**What you have to do**.
Every entry below should be printed exactly, without its images.

Stored items:
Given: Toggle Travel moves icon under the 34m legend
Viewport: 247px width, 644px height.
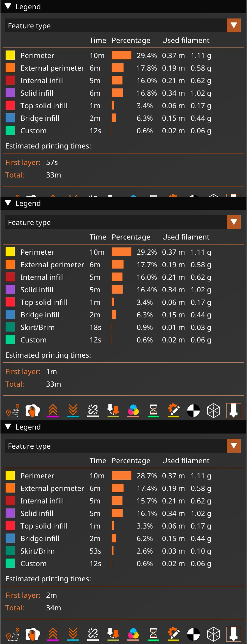Looking at the screenshot, I should 13,634.
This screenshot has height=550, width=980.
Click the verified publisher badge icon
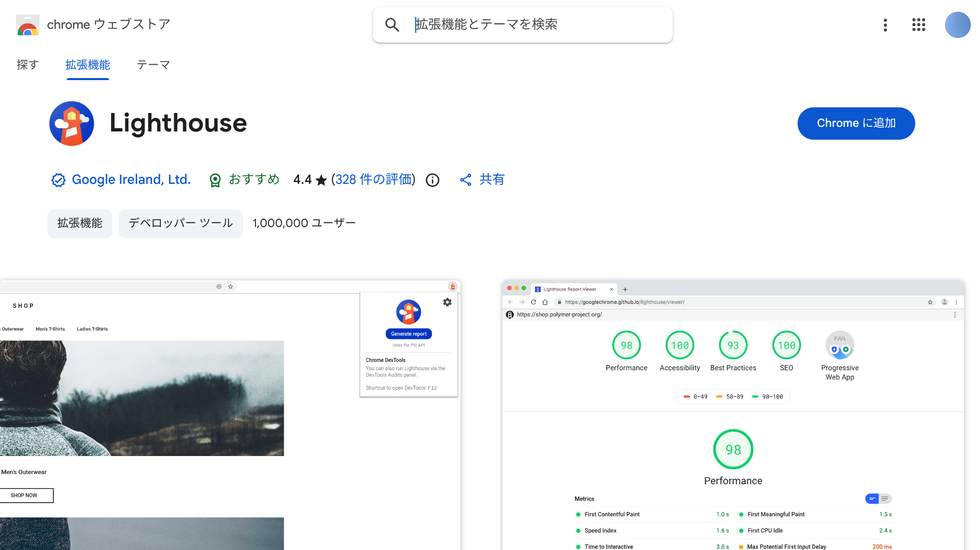pyautogui.click(x=58, y=180)
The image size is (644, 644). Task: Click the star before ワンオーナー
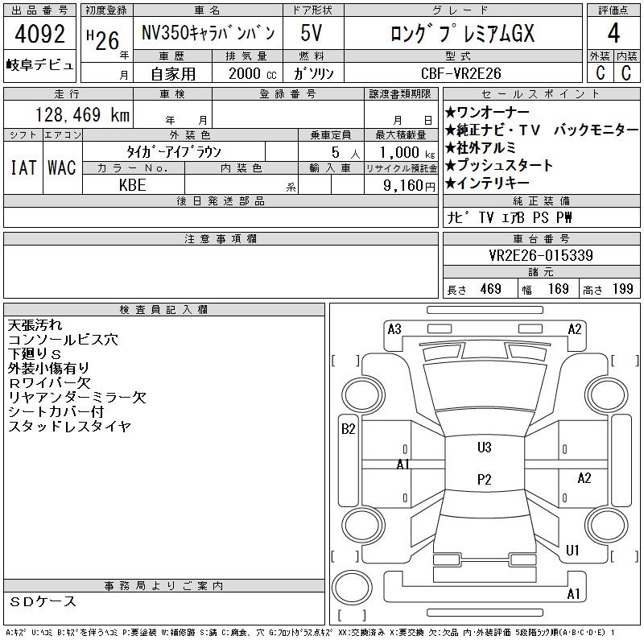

**Expected output**.
Given: Toggle Travel moves icon under the 34m legend
Viewport: 247px width, 644px height.
Looking at the screenshot, I should 13,634.
This screenshot has height=550, width=980.
Click the verified publisher badge icon
pyautogui.click(x=58, y=180)
The image size is (644, 644). Task: Click the star before ワンオーナー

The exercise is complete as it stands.